**About this exercise**
Every entry should come back exactly as written, minus the pictures.

[Opening Information shown section]

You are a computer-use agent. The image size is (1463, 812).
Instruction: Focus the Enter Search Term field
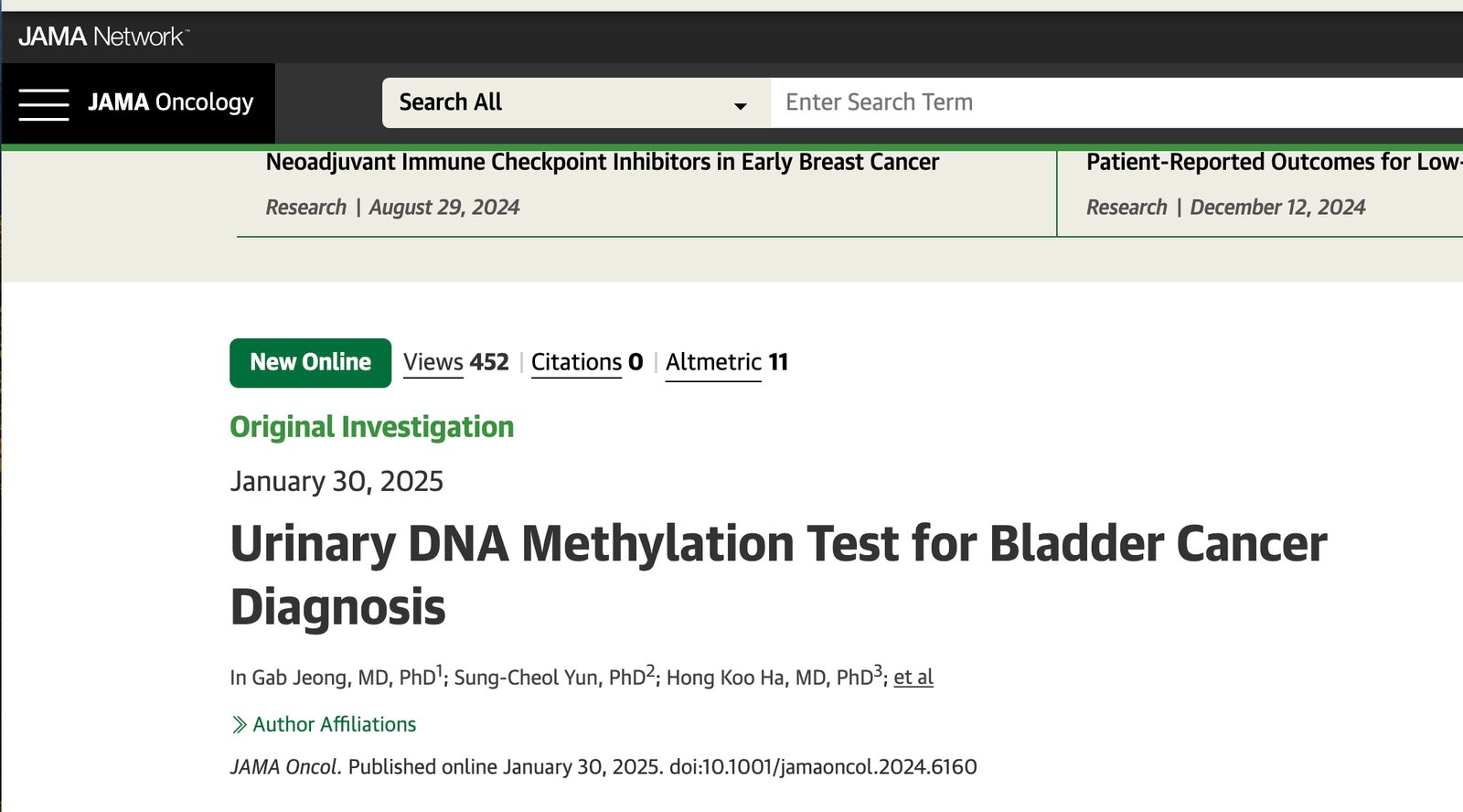pyautogui.click(x=1116, y=102)
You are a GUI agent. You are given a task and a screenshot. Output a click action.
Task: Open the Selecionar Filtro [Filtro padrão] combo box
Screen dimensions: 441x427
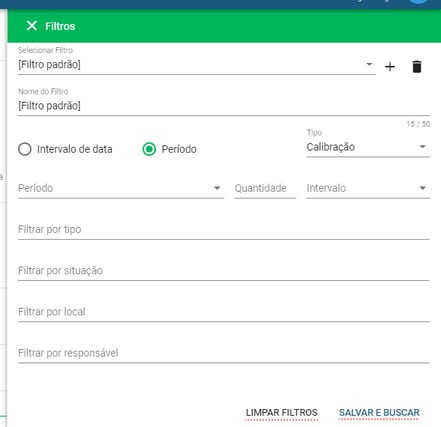pos(197,65)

[Closing Information shown section]

**Result of the exercise**
You are a computer-use agent. The image size is (1463, 812).
Instruction: Focus the Enter Search Term field
pyautogui.click(x=1116, y=102)
You are a GUI agent. You are given a task and a screenshot. Output a click action.
Task: Open the Selecionar Filtro [Filtro padrão] combo box
Screen dimensions: 441x427
pos(197,65)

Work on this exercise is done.